Problem 1:
According to the abstract on amikacin bladder wash and catheter-associated urinary tract infection, which pathogen was the most common?
Problem 2:
Continue the article on amikacin bladder wash and catheter-associated urinary tract infection, starting after its last sentence.

Passage:
###

Indian Journal of Critical Care Medicine, Vol. 13, No. 1, January-March, 2009, pp. 17-20

Research Article

A comparative study to assess the effect of amikacin sulfate bladder wash on catheter-associated urinary tract infection in neurosurgical patients

Zacharias Sumi, Dwarakanath Srinivas, Agarwal Meena, Sharma BhavaniShankar

Department of Neurosurgery, All India Institute of Medical Sciences, New Delhi
Correspondence Address:Department of Neurosurgery, All India Institute of Medical Sciences, New Delhi-110 029
dwarakaneuro@yahoo.com

Code Number: cm09004

Abstract

Background: The indwelling urinary catheter is an essential part of modern medical care. Unfortunately, when poorly managed, the indwelling catheter may present a hazard to the very patients it is designed to protect. Catheter-associated urinary tract infection (CAUTI) is the most common nosocomial infection in hospitals and nursing homes.
Aims and Objectives: The primary objective was to study the effect of amikacin sulfate bladder wash on CAUTI in neurosurgical patients. The other objectives were to study the various organisms causing CAUTI and their antibiotic sensitivity and resistance pattern.
Materials and Methods: This was a prospective randomized controlled study performed on 60 patients who met the inclusion criteria at the neurosurgical intensive care of the All India Institute of Medical Sciences between June and December 2006. The patients were randomized into two groups - one was the trial group which received amikacin bladder wash, while the other was the control group that did not receive any bladder wash.
Results: Forty percent of the subjects in the control group developed CAUTI, while none of the subjects in study group developed CAUTI. (Fisher's exact test, P value < 0.001) Pseudomonas aeruginosa (51%) was the commonest pathogen.
Conclusions: Amikacin sulfate bladder wash was effective in preventing CAUTI. It can thus decrease the antibiotic usage thereby preventing the emergence of antibiotic resistance.

###

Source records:
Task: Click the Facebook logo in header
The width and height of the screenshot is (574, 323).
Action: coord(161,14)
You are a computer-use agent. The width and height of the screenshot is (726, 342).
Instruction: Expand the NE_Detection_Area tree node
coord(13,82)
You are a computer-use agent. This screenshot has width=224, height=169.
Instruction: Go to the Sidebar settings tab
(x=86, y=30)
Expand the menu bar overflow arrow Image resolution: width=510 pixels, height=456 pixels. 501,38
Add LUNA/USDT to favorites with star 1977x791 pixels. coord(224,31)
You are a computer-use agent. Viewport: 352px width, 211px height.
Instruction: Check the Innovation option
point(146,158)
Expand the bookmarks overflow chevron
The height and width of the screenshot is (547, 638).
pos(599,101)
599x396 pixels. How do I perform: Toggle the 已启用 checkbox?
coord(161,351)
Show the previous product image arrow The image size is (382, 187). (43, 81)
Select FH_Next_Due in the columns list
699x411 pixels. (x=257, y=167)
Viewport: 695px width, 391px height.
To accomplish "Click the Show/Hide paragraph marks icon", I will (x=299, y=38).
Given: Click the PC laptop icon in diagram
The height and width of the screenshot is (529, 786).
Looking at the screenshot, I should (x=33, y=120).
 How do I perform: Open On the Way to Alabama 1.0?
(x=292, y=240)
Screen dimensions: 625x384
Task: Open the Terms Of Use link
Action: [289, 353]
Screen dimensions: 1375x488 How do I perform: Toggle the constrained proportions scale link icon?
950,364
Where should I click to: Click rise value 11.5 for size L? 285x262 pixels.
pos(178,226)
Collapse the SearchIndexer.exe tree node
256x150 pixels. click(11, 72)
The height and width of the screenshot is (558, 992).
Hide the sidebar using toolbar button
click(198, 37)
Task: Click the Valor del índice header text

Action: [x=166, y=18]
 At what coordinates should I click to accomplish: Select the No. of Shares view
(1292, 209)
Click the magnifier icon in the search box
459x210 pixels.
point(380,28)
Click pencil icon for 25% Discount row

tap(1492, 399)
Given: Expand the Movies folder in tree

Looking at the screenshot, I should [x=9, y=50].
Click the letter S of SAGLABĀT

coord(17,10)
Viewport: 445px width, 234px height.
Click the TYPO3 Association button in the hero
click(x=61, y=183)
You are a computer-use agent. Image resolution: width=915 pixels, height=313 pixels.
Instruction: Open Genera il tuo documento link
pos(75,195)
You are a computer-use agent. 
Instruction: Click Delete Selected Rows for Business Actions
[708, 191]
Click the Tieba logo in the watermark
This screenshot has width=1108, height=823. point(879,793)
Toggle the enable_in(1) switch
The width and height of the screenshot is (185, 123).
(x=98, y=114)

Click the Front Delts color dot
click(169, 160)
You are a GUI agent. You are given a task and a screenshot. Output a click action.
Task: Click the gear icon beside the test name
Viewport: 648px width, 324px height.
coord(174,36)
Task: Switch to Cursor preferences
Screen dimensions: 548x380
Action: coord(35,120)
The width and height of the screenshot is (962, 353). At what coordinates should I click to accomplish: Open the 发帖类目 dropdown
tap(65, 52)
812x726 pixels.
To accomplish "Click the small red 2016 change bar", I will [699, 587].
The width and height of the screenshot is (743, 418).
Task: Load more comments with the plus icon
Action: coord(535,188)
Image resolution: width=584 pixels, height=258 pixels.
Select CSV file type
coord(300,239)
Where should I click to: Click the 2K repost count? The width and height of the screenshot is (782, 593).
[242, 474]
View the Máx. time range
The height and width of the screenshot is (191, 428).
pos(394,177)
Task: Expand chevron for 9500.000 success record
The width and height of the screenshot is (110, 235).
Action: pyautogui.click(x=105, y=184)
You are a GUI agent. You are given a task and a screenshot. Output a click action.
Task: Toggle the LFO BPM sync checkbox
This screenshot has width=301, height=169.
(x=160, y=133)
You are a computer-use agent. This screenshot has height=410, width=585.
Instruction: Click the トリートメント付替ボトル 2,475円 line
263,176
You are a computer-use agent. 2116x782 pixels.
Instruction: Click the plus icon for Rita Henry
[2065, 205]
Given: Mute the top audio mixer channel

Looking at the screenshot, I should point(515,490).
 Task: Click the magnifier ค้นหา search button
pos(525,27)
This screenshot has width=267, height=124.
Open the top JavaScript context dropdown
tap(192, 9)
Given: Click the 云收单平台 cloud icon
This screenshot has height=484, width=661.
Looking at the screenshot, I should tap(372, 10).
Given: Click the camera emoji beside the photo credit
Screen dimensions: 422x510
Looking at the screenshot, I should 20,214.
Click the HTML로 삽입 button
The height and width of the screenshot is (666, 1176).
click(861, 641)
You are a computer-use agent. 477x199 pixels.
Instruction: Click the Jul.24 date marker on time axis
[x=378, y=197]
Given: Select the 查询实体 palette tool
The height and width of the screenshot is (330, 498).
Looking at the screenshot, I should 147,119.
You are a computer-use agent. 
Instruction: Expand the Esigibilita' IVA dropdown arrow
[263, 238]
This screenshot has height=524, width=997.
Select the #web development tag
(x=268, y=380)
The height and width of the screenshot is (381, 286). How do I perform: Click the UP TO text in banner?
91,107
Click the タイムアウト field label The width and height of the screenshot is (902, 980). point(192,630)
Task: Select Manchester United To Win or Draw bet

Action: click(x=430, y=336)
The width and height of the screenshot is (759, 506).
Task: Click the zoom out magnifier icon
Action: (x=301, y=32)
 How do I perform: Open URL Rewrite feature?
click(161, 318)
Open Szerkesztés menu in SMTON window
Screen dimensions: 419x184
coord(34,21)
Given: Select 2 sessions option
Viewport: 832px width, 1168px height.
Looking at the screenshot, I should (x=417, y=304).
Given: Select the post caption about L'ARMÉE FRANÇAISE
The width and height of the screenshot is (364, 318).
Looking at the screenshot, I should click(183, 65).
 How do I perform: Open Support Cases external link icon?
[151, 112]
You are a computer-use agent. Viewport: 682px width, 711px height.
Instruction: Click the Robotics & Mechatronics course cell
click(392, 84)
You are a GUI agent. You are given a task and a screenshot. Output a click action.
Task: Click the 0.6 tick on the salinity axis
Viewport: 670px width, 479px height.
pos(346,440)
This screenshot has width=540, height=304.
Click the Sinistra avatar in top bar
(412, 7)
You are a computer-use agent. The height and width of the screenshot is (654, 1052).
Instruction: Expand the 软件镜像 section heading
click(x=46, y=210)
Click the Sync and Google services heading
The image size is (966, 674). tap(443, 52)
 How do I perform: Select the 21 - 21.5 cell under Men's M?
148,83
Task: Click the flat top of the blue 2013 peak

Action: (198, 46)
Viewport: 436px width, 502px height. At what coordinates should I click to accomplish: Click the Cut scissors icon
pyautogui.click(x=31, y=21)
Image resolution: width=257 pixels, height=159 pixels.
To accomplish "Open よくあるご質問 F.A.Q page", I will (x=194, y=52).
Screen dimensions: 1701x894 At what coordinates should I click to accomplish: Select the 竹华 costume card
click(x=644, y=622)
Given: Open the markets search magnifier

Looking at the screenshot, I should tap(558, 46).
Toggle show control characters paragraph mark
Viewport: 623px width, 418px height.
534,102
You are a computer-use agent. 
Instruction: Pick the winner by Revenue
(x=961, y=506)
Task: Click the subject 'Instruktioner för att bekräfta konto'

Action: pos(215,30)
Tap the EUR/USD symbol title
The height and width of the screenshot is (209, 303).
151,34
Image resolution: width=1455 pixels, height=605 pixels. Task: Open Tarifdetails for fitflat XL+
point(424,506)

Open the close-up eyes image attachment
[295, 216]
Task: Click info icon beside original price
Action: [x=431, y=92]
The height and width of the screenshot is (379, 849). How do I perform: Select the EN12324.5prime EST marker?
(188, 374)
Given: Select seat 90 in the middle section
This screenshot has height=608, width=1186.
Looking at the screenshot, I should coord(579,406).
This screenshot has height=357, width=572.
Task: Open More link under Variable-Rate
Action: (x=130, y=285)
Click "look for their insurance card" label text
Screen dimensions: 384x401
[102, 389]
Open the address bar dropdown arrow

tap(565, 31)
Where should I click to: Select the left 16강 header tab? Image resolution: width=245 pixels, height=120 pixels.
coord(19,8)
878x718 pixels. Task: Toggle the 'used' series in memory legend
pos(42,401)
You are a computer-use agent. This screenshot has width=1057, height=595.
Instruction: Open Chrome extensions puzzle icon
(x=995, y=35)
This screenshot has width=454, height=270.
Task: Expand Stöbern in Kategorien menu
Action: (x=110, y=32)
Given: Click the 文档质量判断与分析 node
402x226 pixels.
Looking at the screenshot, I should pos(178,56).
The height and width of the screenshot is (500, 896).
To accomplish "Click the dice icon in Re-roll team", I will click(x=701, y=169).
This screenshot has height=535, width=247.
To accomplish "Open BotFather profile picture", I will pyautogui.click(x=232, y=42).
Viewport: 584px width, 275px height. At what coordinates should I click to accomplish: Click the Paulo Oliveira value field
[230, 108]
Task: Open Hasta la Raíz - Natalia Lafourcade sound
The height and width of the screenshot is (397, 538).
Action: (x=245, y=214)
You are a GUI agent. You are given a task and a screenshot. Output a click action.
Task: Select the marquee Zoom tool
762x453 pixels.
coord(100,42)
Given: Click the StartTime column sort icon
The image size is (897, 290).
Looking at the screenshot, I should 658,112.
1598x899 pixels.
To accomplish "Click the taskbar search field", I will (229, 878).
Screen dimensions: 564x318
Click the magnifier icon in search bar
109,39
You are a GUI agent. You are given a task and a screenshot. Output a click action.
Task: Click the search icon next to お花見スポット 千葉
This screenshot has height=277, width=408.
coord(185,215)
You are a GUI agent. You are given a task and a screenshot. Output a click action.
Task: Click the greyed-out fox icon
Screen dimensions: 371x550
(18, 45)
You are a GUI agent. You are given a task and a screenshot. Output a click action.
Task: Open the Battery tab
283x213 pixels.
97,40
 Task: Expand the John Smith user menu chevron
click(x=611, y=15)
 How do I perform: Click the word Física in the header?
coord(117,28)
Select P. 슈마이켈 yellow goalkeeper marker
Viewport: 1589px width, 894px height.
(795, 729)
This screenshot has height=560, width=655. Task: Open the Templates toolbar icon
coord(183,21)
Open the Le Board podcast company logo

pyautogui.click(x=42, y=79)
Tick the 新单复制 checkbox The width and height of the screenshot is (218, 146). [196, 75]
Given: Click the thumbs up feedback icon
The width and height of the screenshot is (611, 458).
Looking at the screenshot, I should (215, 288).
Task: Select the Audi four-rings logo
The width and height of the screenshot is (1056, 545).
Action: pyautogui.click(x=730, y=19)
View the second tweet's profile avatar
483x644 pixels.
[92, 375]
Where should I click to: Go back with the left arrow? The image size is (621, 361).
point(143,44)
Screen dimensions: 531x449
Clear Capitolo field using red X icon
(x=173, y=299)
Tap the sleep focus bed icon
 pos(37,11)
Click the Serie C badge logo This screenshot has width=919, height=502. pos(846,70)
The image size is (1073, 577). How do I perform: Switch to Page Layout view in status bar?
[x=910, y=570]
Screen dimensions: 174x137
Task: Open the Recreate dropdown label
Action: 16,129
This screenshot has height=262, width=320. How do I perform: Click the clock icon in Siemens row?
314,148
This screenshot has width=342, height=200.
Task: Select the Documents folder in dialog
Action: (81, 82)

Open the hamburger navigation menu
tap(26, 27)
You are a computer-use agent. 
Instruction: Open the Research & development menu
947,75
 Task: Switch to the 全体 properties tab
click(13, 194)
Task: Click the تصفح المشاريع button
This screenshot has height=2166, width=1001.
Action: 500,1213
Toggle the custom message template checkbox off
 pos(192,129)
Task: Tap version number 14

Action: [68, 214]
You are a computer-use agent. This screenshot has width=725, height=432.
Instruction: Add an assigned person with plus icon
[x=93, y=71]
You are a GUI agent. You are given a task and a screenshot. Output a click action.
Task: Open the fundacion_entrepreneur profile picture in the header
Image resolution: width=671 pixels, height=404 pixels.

###

Exercise output 1:
Pseudomonas aeruginosa, at 51%.

Exercise output 2:
Keywords: Amikacin bladder irrigation, bladder wash, catherer-associated urinary tract infection

Introduction

The indwelling urinary catheter is an essential part of modern medical care and a variety of different indwelling urinary catheters can be used for various purposes. Each year, urinary catheters are inserted in more than five million patients in acute-care hospitals and extended-care facilities.^[1]

Unfortunately, when poorly managed, the indwelling catheter may present a hazard to the very patients it is designed to protect. Catheter-associated urinary tract infection (CAUTI) is the most common nosocomial infection in hospitals and nursing homes, comprising> 40% of all institutionally acquired infections.^{[2],[3],[4],[5],[6]} Interventions such as topical meatal antimicrobials, disinfectants added to the urinary drainage bag, and antimicrobials coatings for catheters have not been shown to decrease the incidence of UTI.^[7] An effective measure to prevent the CAUTI has not yet been developed. The most common organisms responsible for CAUTI are Escherichia coli , Candida spp., Klebsiella pneumoniae , Streptococcus agalactiae , Enterococcus faecalis , and Pseudomonas aeruginosa . Amikacin has proven to be the most effective antibiotic in preventing the growth of all these species.^[8]

Previous studies have shown that using individualized regimens for bladder washouts minimizes the infection rate and catheter blockage, thus reducing the need for frequent recatheterization.^[9] Since there is no significant systemic absorption of antibiotics used for bladder irrigation,^[10] prophylactic bladder irrigations are considered to be safe. We performed an extensive review of literature which did not reveal any study done on the effectiveness of amikacin sulfate bladder wash.

Materials and Methods

This study was performed on a total of 60 catheterized patients who were admitted to the Neurosurgery Department of AIIMS, New Delhi, during June-December 2006 and met the inclusion criteria [Appendix 1]. The subject data sheet and procedure of amikacin sulfate bladder wash was developed under the guidance of a guide (Author 3) and co-guides (Authors 2 and 4), and was further validated by six experts from the Departments of Neurosurgery, Microbiology, and Nursing, AIIMS.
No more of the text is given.